We continued our drive down through the Presidential Range of the White Mountains, Madison to Washington. As we drove past Wildcat Ski Area and the famous Mount Washington itself, I realized that though I have heard many stories about this mountain, which my father as a young man and my brother now love(d) to hike, I don’t think I’d every actually been there before.
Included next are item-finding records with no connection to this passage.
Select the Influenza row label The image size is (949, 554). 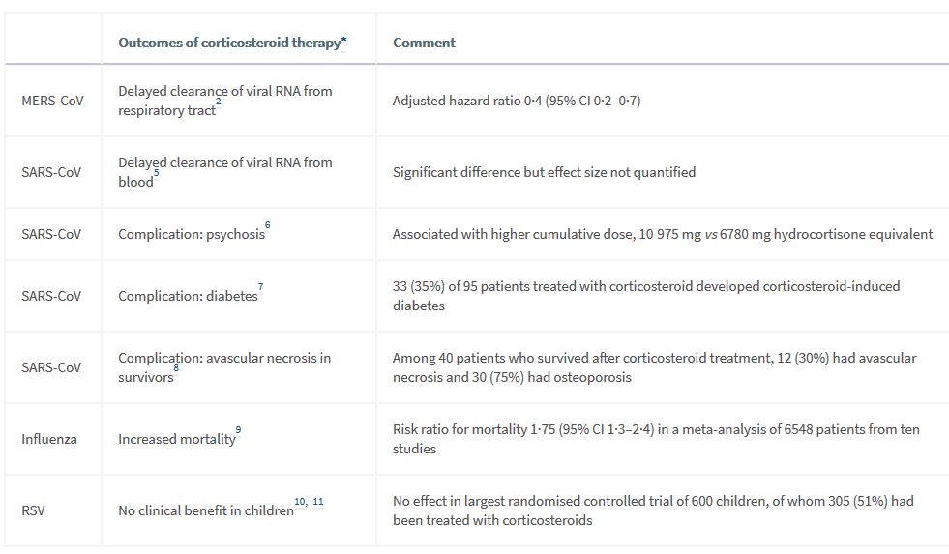(x=49, y=439)
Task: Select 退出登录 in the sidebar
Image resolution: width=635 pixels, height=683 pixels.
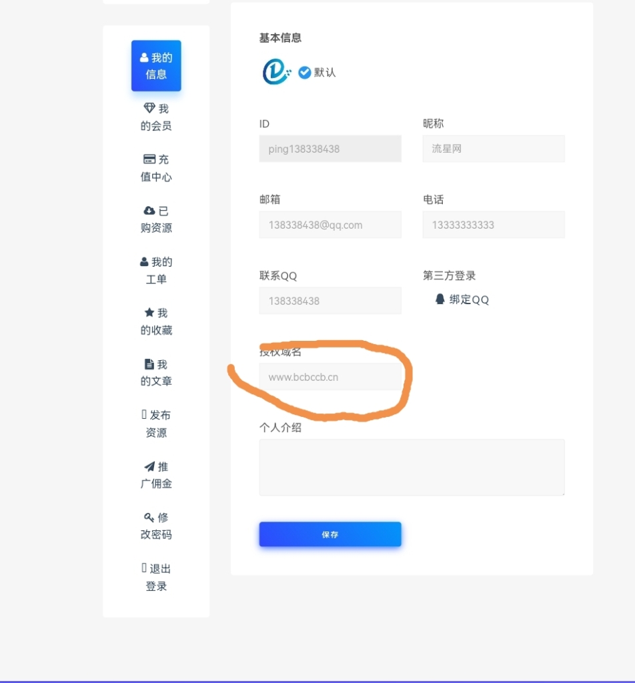Action: point(156,577)
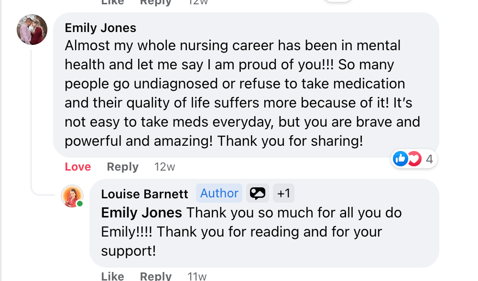Click the Author badge label
This screenshot has height=281, width=478.
(219, 193)
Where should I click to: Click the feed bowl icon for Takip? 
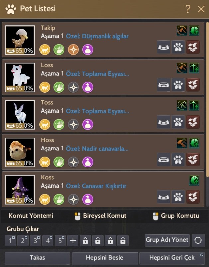click(163, 47)
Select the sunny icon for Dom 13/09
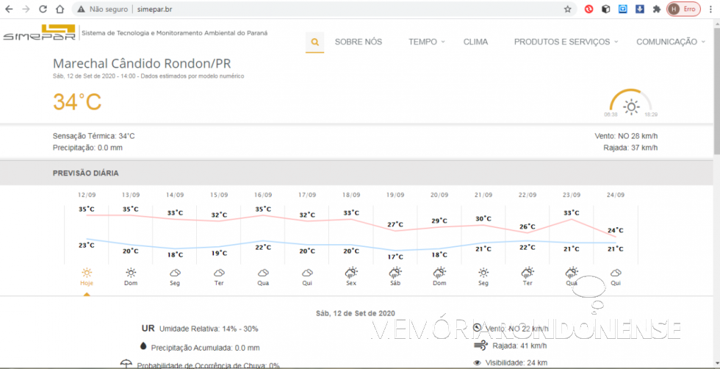This screenshot has width=720, height=369. [x=131, y=273]
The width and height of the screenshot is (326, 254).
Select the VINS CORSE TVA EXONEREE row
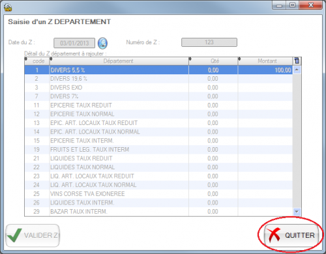(x=158, y=194)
Depending how the rest of the season goes, maybe this could be the summer I finally take the famous Mount Washington Auto Road or, less likely, the cog railroad.

New Hampshire USA Presidential Range, winter, summits labeled, view from Starr King, NH, via Wikimedia.

After a beautiful day of mountains, rivers and waterfalls, the last stretch of Rte. 16 through North Conway was sobering. This town I know well. It’s where my mother worked for a number of years at the L.L. Bean outlet, where my brother preferred to shop for climbing gear at EMS, a tourist town and outlet shopping destination on the edge of the White Mountains in sales-tax-free New Hampshire.

Usually, we would take back roads to avoid Rte. 16 through the center of town because it crawls at half the speed limit, jammed full with the cars of tourists and shoppers. Today, it was empty. The streets, the parking lots, the shuttered stores … it was a ghost town. And while, intellectually, we knew this would be the case, seeing it was something different. “I can’t believe,” my mother kept saying for the better part of our last hour in the car, “how few people there are, how few cars there are.”